I think this all does emerge from the Frankfurt School theories of Marxism, and the idea was that maybe seizing the means of production and for the physical economy, like factories and other manufacturing facilities, that's not necessarily the way. We need to actually seize the means of cultural production. That's the way we can get kind of past the bulwark of a large and rising American middle class.

Frankly, 50 years after they marched, after they announced their idea to do a long march through the institutions, echoing, of course, Chairman Mao, they've largely done so, in my view.

I think now, kind of with this astonishing speed, critical race theory has jumped out of academia and now is becoming the default operating ideology of American public institutions. I've reported in dozens of federal agencies that are conducting critical race theory-based trainings, everything from the FBI conducting intersectionality workshops to taking the white male engineers from our national nuclear weapons laboratory, sequestering them in a resort for three days, forcing them to deconstruct their white male identity, telling them that their identity is consonant with the KKK, with lynchings, with MAGA hats, and then forcing them to apologize for their inborn racial and sexual identities.

These kind of programs are reported now on dozens I reported, for example, on a middle school in Missouri that was forcing teachers to locate themselves on an oppression matrix, dividing the white male, Christian, English-speaking, middle-class teachers into the oppressor category, and then the racial and ethnic minorities, religious minorities, women and sexual minorities, into the oppressed categories, ignoring any of their own individual stories or behaviors or beliefs.

This really crude separation is happening everywhere, and I think the same reason that, as John outlined, it really has gotten very little pushback in academia is the same reason it's getting very little pushback in other institutions, whether government or corporations or schools: because people are afraid to stand up against it. And I think critical race theory did something that I think is intellectually dishonest, but justified by their view of power.

And actually, very clever; they constructed their argument like Mousetrap. And Ibram Kendi or Robin DiAngelo, the new corporate HR gurus of this movement, basically have constructed this argument where, if you oppose critical race theory, that's evidence of your own guilt, of your own white fragility, of your own internalized white supremacy.

So they make an argument that the only possible opposition is interpreted as essentially the truth of the theory, or kind of false consciousness, again, derived from Marx.

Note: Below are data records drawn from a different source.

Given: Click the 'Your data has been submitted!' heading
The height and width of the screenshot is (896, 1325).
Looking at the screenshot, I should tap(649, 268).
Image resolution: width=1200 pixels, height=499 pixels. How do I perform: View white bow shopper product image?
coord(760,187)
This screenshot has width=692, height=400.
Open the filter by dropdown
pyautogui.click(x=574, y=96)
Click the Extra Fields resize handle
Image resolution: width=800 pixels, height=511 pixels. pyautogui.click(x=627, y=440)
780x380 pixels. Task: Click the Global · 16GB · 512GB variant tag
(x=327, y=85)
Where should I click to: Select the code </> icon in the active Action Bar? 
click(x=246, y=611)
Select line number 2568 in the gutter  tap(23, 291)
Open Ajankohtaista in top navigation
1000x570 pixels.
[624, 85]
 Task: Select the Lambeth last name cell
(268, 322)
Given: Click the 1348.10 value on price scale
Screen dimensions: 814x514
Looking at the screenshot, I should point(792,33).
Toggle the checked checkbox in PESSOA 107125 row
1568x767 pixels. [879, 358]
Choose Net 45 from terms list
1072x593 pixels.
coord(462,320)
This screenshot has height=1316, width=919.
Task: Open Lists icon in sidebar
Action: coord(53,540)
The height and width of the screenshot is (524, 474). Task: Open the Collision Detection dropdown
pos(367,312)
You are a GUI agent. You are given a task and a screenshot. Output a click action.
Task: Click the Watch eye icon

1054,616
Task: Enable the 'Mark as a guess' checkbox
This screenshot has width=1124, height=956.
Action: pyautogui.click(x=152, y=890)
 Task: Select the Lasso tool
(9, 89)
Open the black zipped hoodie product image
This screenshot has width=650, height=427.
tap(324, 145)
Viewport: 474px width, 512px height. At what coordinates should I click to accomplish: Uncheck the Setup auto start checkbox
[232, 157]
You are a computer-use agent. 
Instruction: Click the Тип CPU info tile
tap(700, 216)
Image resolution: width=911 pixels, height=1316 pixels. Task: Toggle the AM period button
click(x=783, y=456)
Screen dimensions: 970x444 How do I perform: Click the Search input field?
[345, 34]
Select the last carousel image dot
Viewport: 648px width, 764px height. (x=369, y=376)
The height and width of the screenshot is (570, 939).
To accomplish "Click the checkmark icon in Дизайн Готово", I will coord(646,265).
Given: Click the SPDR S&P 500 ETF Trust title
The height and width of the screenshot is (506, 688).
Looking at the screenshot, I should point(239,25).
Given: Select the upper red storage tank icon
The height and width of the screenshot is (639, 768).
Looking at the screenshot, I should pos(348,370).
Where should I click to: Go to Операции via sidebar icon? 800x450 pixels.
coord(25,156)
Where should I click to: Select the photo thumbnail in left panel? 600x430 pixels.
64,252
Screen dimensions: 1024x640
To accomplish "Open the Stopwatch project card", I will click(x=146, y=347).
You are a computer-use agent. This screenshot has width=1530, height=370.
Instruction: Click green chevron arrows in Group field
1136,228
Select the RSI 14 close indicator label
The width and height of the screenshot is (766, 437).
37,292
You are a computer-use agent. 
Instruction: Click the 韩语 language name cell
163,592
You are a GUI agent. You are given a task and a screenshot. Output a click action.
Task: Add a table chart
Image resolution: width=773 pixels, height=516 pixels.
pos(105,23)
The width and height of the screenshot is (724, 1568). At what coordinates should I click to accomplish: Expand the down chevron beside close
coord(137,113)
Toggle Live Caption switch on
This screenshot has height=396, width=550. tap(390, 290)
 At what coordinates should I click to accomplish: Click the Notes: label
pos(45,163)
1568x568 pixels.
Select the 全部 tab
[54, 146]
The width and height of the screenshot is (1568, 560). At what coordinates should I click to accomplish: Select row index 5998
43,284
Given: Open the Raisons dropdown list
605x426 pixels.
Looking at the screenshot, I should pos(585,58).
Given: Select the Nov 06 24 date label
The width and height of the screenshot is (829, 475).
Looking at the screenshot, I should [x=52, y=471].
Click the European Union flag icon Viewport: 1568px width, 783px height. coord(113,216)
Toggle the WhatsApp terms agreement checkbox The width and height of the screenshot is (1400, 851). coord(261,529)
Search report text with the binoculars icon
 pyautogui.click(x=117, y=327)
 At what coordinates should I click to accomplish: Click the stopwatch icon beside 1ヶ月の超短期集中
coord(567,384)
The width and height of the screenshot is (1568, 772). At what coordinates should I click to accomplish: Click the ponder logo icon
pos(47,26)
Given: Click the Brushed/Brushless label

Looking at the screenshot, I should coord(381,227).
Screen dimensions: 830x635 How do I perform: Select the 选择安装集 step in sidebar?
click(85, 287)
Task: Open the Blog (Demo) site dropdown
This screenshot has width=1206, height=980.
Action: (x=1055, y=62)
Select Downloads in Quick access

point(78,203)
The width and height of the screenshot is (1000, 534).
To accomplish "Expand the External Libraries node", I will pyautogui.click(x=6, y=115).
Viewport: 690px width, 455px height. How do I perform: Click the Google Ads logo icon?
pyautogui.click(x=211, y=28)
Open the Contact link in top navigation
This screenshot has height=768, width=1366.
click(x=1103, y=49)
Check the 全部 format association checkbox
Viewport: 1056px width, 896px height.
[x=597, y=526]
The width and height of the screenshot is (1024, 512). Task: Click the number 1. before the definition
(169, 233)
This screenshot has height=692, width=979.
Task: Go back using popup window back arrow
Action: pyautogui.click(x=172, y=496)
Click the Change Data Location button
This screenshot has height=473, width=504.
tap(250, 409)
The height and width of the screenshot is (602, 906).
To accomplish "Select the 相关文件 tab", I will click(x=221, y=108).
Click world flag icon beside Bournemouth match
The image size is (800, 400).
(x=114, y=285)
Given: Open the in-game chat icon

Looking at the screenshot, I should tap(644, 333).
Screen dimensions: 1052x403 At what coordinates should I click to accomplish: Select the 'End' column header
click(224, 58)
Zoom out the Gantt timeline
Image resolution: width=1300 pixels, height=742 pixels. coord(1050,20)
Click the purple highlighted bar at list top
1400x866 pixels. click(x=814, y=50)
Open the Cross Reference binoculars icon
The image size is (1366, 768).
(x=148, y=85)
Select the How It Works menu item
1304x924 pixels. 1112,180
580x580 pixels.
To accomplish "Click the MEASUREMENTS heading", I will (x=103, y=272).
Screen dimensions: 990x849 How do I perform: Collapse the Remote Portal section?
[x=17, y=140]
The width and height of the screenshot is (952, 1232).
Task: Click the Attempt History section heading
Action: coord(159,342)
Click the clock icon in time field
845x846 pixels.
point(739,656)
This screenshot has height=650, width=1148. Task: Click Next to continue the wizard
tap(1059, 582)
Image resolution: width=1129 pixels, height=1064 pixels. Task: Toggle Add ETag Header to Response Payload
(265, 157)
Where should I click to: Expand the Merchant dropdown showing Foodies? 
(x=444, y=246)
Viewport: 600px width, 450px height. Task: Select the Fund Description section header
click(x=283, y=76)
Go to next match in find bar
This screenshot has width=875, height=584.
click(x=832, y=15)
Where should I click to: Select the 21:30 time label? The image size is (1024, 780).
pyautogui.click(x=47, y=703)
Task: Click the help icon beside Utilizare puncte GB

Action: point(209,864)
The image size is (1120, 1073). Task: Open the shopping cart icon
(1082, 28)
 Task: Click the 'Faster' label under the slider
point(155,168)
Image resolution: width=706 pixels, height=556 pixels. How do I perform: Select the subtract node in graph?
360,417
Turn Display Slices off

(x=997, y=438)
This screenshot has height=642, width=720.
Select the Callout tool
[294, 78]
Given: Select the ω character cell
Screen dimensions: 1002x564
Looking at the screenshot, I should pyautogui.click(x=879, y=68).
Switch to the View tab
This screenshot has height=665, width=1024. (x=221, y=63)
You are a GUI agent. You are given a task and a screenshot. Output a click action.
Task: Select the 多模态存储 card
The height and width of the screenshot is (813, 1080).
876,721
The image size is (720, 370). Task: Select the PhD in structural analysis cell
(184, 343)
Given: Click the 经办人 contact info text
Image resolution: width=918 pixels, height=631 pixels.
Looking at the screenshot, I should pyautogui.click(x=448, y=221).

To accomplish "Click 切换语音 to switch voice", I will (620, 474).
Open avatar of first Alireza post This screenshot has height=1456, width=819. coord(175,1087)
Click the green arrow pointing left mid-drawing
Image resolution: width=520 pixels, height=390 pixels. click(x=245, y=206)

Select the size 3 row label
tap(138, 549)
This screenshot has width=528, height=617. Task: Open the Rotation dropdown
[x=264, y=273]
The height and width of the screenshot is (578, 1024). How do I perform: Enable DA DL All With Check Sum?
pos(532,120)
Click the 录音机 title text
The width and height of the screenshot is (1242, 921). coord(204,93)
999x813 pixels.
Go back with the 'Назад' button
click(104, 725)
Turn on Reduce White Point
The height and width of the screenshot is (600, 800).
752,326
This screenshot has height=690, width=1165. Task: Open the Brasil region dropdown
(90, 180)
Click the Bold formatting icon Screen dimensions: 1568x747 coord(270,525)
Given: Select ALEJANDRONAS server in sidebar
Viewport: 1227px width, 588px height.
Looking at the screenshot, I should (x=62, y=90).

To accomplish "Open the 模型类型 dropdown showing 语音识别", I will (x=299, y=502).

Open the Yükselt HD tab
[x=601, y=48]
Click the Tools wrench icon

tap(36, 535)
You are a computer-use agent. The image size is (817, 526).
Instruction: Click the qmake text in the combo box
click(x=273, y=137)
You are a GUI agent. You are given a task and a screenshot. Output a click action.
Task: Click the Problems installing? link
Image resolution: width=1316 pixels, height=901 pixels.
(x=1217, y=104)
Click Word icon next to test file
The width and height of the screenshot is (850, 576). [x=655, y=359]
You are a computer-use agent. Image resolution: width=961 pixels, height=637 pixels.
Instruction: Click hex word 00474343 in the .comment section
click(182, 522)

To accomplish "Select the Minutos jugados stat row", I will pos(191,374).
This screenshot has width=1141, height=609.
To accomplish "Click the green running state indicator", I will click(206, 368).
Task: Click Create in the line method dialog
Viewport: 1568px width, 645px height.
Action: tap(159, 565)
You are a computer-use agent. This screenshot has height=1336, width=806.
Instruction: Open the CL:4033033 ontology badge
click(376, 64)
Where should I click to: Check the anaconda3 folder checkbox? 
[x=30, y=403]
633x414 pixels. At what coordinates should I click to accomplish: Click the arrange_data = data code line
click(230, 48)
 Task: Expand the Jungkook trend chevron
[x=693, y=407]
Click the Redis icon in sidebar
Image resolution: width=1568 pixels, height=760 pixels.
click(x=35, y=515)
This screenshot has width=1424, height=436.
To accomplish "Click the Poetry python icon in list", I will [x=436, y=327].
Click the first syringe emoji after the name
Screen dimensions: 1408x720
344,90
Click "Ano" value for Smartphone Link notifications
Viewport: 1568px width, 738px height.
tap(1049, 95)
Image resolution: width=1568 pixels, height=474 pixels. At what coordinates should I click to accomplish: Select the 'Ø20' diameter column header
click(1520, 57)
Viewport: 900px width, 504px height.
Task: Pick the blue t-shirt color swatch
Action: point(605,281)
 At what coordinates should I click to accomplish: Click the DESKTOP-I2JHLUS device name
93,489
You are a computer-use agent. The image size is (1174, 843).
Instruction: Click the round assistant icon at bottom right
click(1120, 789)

On a very practical level, a parent in a school district that sees some of this stuff coming in is saying, am I going to be called a racist or a white supremacist? People, I think, don't have the language or the vocabulary, and then I think, in many cases, don't have the courage, because they will truly be the first people standing up.

To wrap up my introductory segment, the only bright spot that I've seen is, actually, the Asian-American community in states like Washington state and California has been remarkably successful in pushing back against critical race theory and related ideological programs.

I think in part because there is a commitment to the meritocracy; I reported on people who said, look, we left Communist China to come to the United States because we think the cultural revolution that we experienced in our home country is bad. We came here because, as you talked about, if you work hard, you study hard, you have a little bit of luck, you can succeed. And I think also they're, in some ways, almost immune to the criticism of being white supremacists.

On the face of it, it's ridiculous, right?